As originally reported by The Australian, One Nation Senator Brian Burston says that his party have suggested a new so-called “three-out-of-four rule” as an alternative to the government’s push to repeal the two-out-of-three rule in a recent meeting with Communications Minister Mitch Fifield about media reform.

Burston claims a three-out-of-four rule could allow a single person to control radio, TV and newspaper companies but not a cable television ­network.

A two-out-of-four rule is also said to have been raised as another potential point of compromise.

However, an alliance between the government and One Nation is far from a done-deal at this stage.

“Negotiations are progressing. We’re going to reconvene Monday next week,” Burston said.

Should negotiations break down, the future of the bill looks bleak with both Labor and The Greens set to oppose it.

“Whichever way you look at it, the government proposes to remove important media diversity safeguards which will permit dominant media voices to consolidate even further in Australia’s already heavily concentrated media market,” said Labor’s communications spokeswoman Michelle Rowland.

Still, the possibility of One Nation support for the bill comes at a critical time for major Australian TV network Channel Ten.

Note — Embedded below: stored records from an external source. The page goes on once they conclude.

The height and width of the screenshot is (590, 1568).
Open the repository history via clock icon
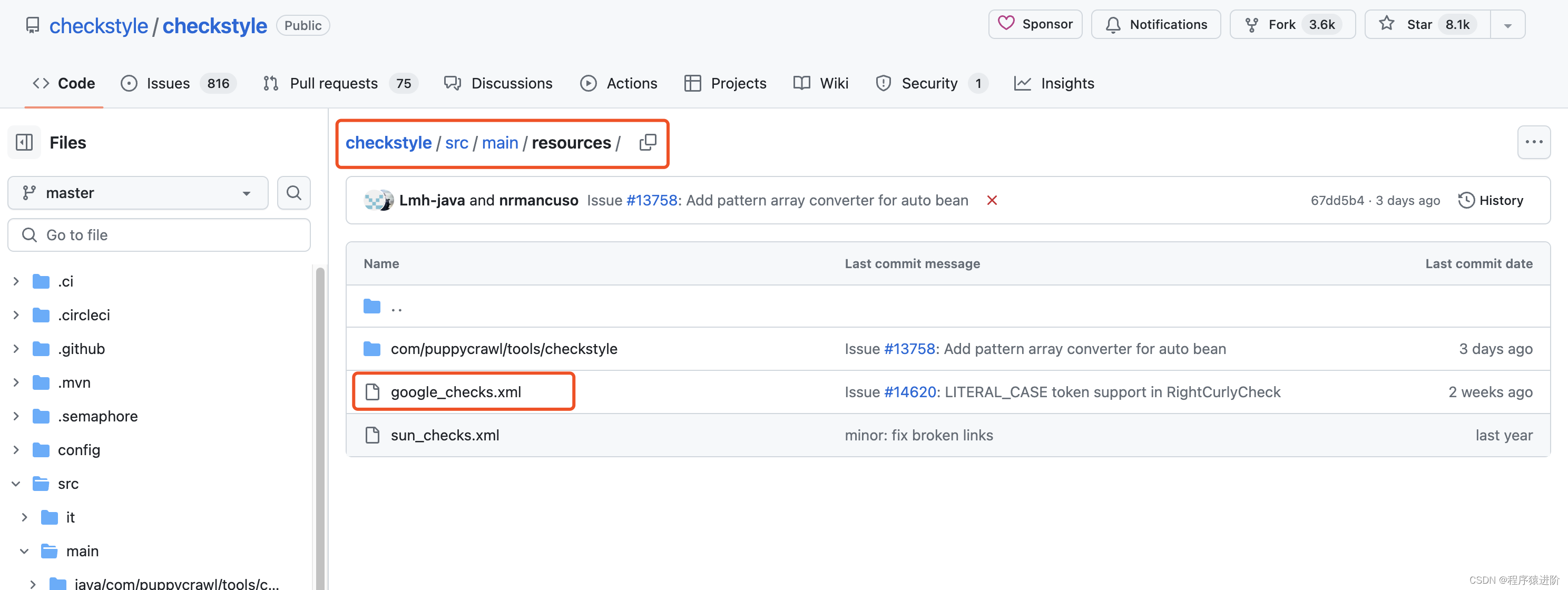(x=1467, y=200)
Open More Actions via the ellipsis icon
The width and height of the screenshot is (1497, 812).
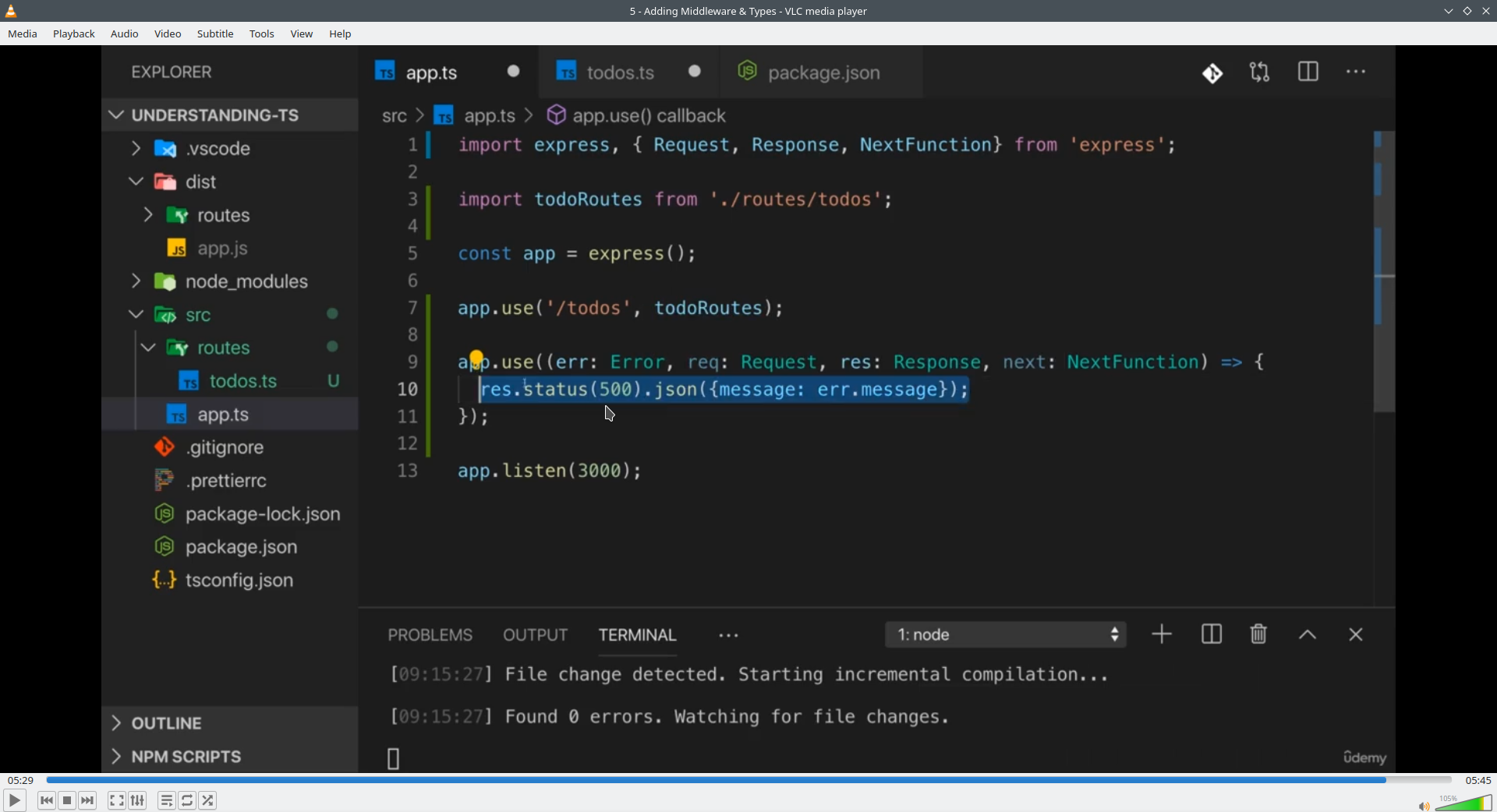pyautogui.click(x=1357, y=71)
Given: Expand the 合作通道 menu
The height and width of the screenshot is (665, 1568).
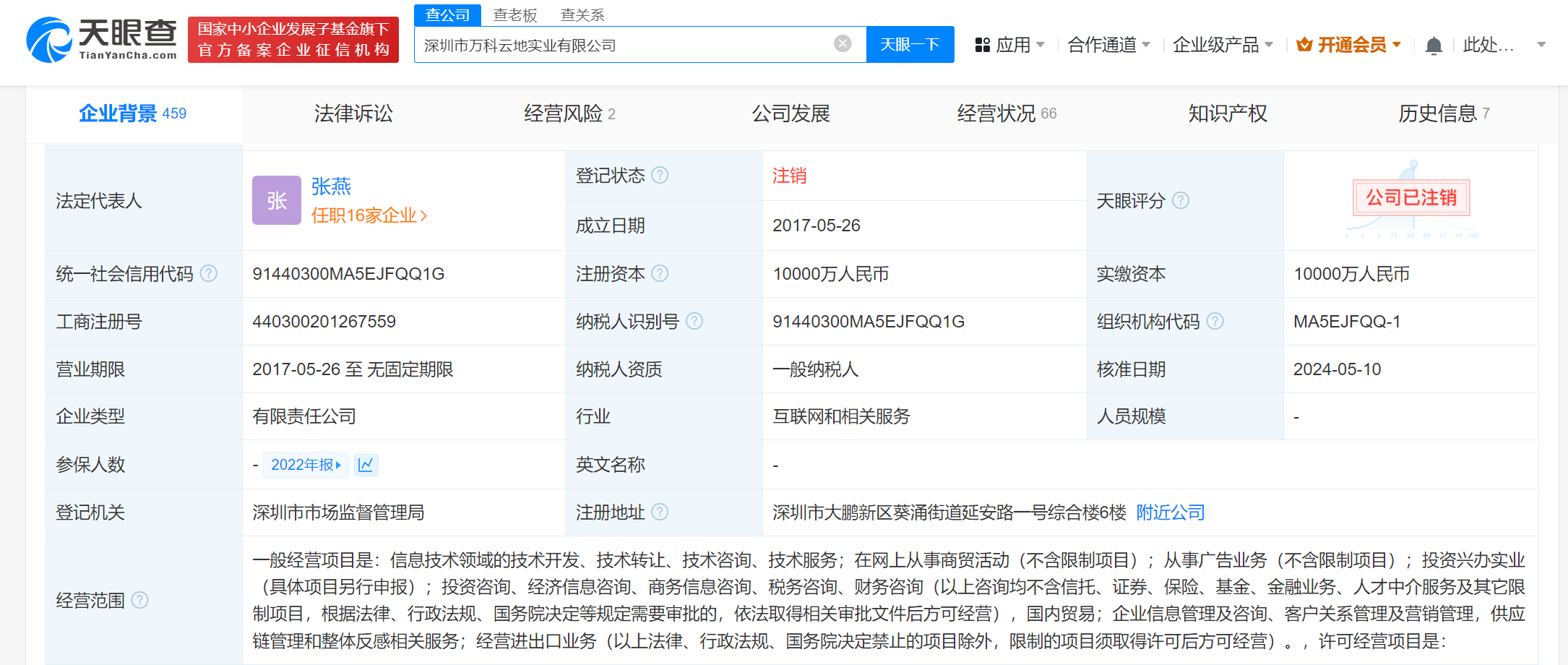Looking at the screenshot, I should point(1103,44).
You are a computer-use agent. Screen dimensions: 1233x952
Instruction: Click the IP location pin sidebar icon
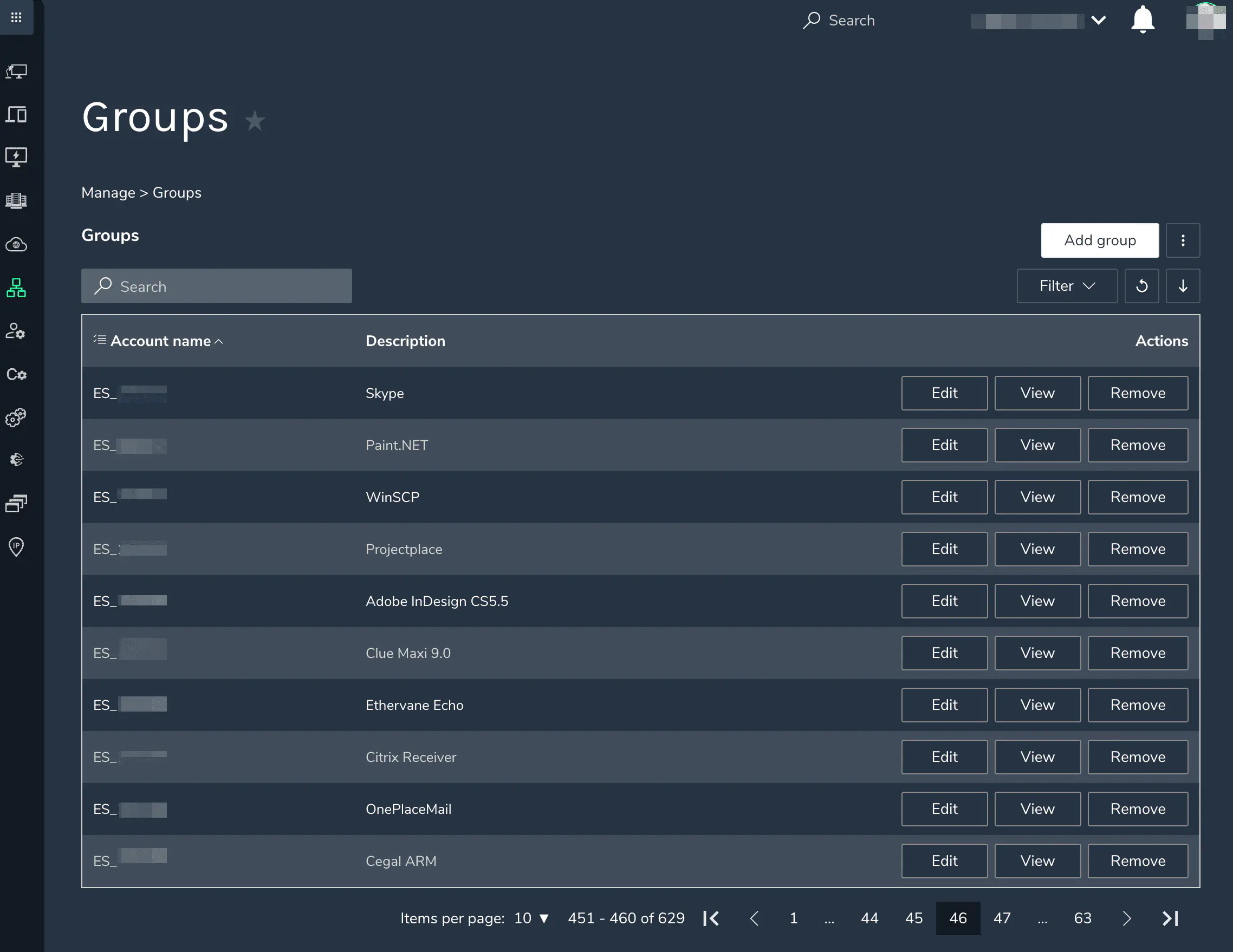(16, 546)
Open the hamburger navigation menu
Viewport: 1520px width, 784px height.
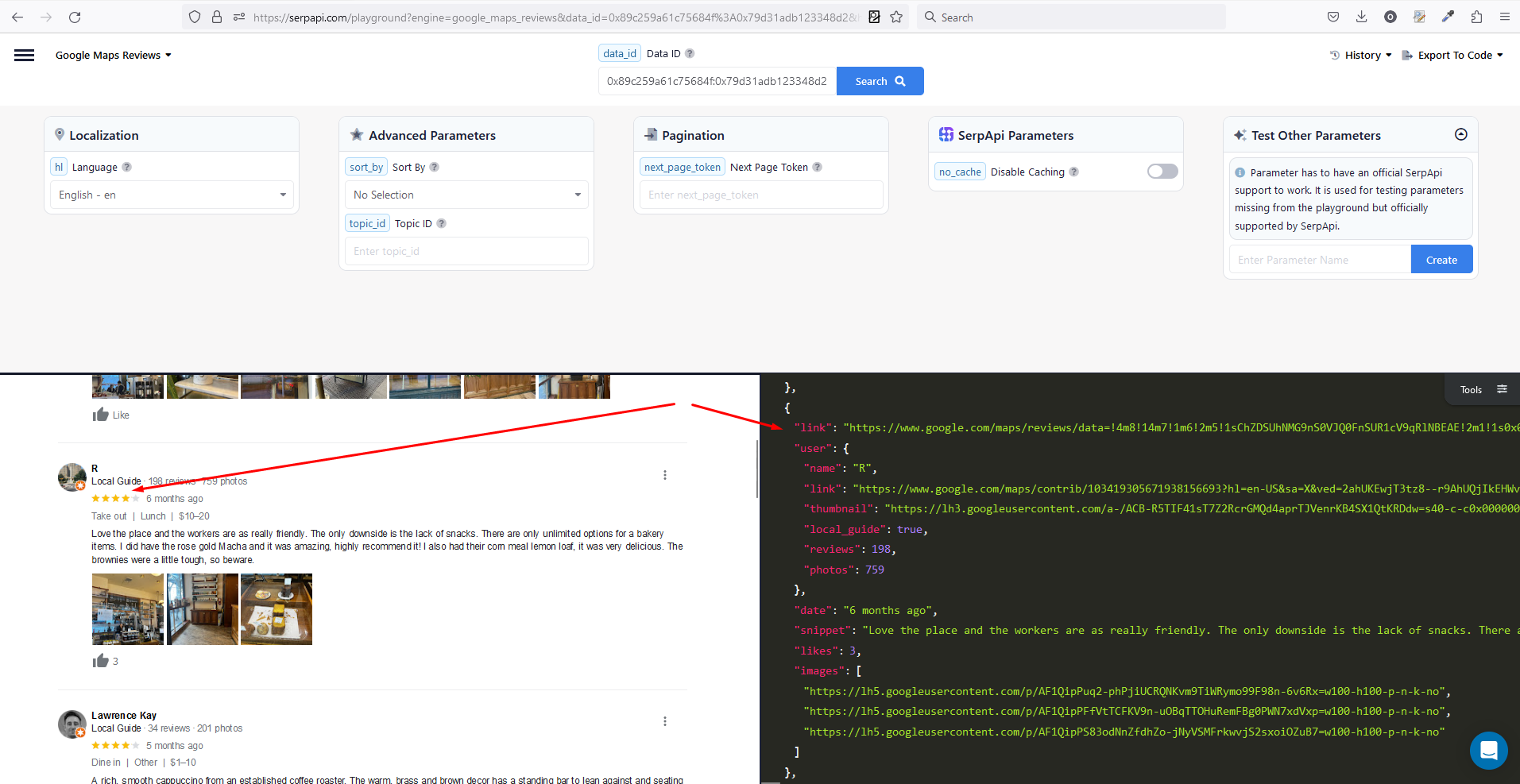coord(24,55)
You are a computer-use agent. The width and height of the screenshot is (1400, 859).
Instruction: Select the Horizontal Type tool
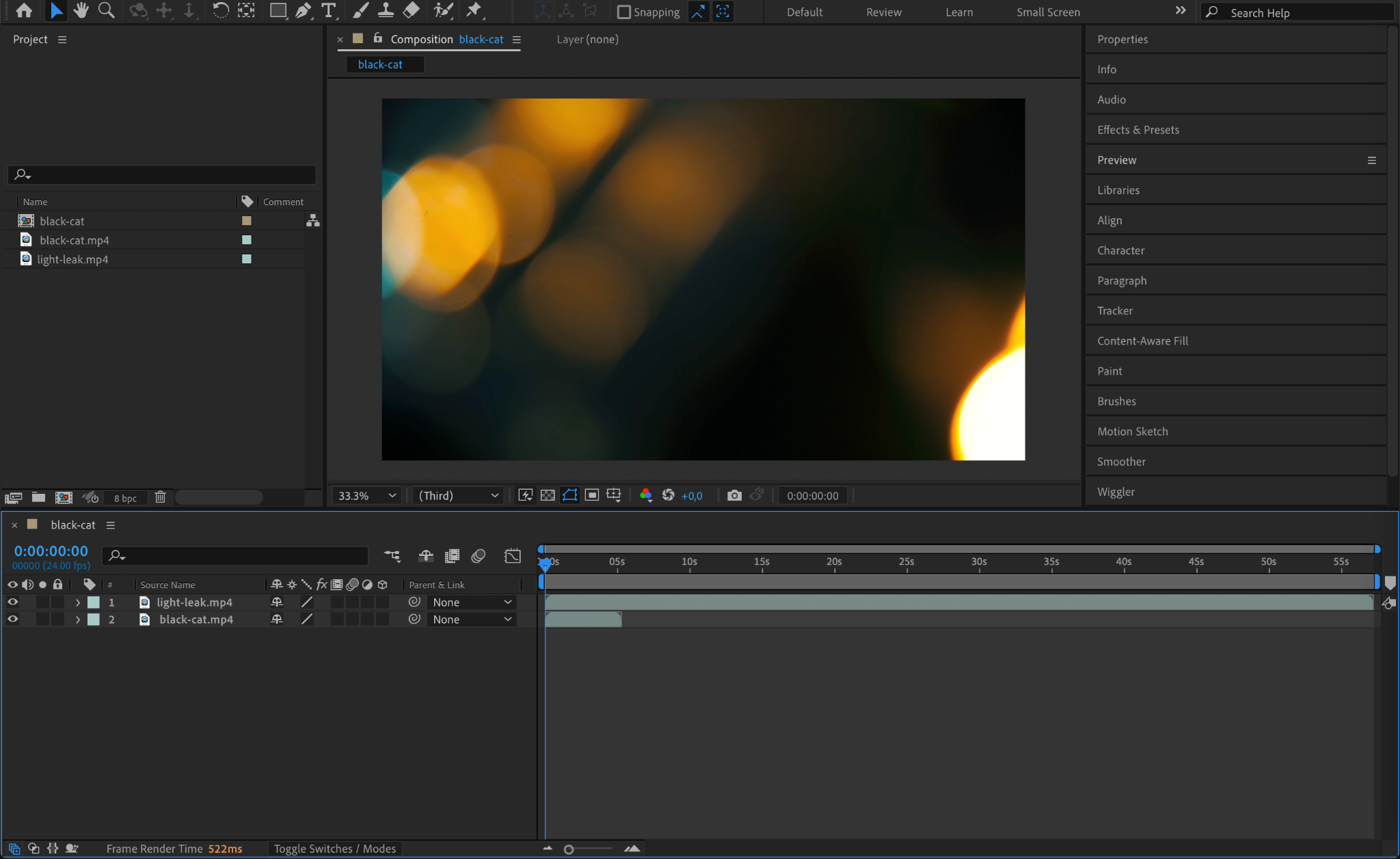[329, 10]
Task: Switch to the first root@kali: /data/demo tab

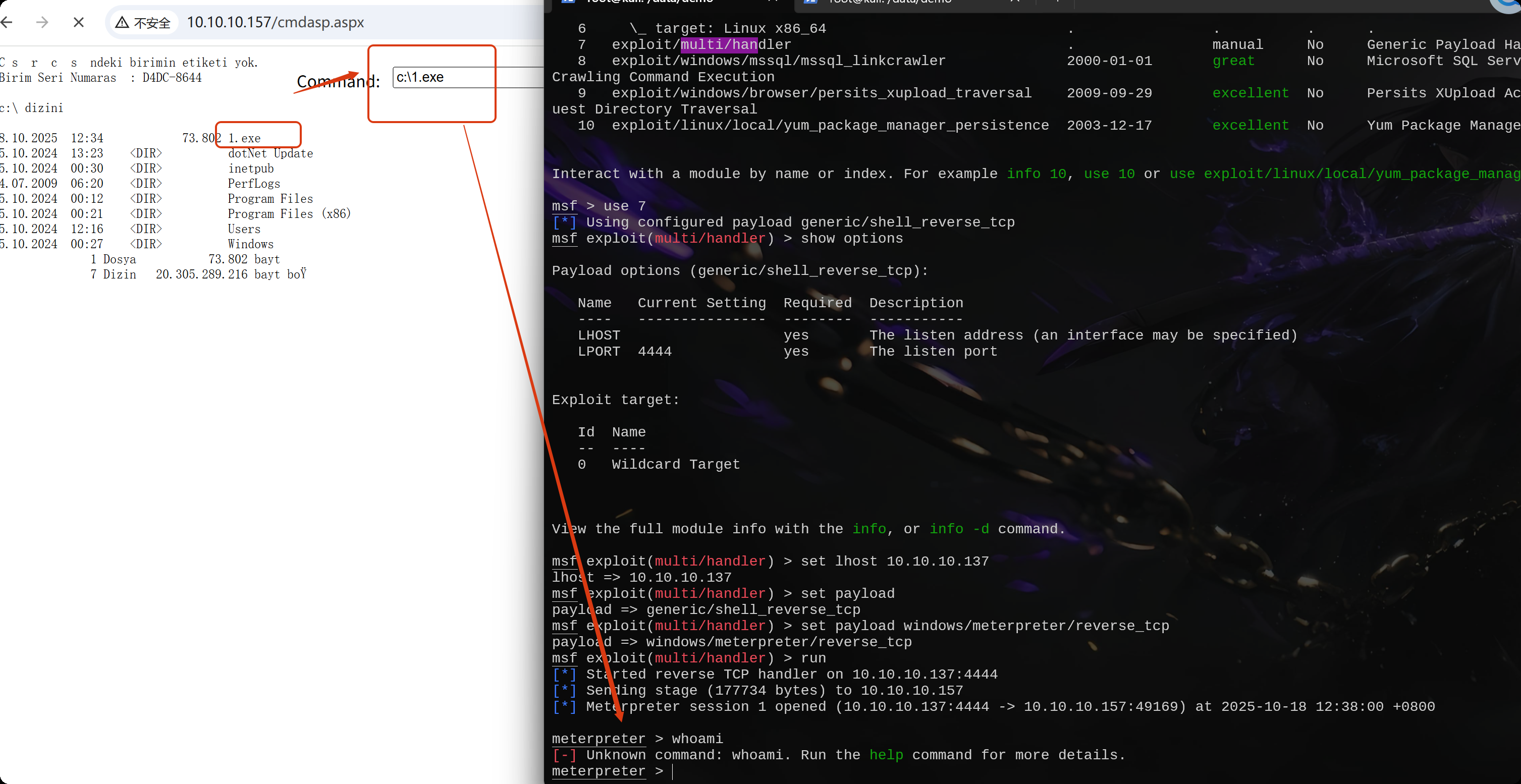Action: click(x=649, y=3)
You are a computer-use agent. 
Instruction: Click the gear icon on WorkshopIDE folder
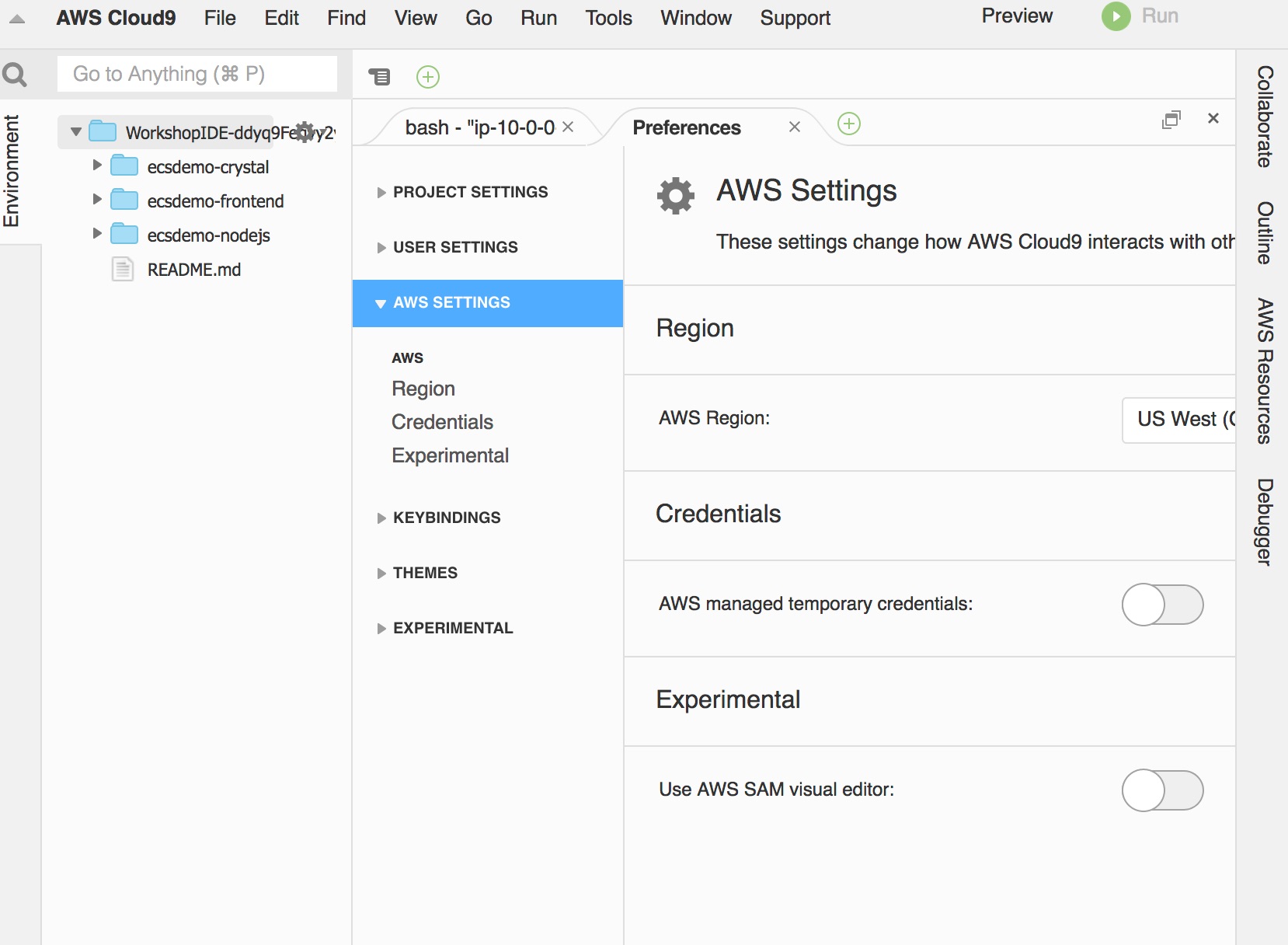(306, 132)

Ten entered voluntary administration this week, after key shareholders Bruce Gordon and Lachlan Murdoch indicated they would be unwilling to back the company for a loan due in December.

In their statement at the time, Ten cited the media reform package as one of several factors contributing to the network’s financial woes.

They said that “after the changes to regulations anticipated to be tabled in Parliament tomorrow pass through the Parliamentary process, the reduction in licence costs for TEN in FY17 will be in the order of $22 million and, in FY18, $12 million.”

Following the network announcing its shift into administration, Bruce Gordon and Lachlan Murdoch have spoken up about offering a rescue package for the network.

The pair recently announced a joint-venture that would allow them to potentially restructure Ten towards profitability but claim that their ability to do so is currently hamstrung by ‘two out of three’ and ‘75% reach’ laws.

Lachlan Murdoch currently owns 7.5% of Ten in shares while Gordon holds 14.6%.

In addition, the Murdoch-linked Foxtel owns another 14% of the network.

Unfortunately, their combined efforts to gain more control over the network may be stifled by more than just trouble in the Senate.

Australia Shareholder Association CEO Judith Fox has openly called for independent directors to added to the executive board of Ten as a matter of urgency.

“Given the substantial conflicts of interest and potential related party transactions at play, ASA believes Ten needs to immediately move to a conventional board with a majority of independent directors,” Ms Fox said in a statement.

According to Fox, “Ten needs to quickly add two new independent directors so the independents have a majority and can out-vote all of the conflicted directors if necessary to ensure the interests of minority shareholders are protected and conflicts of interest are appropriately managed.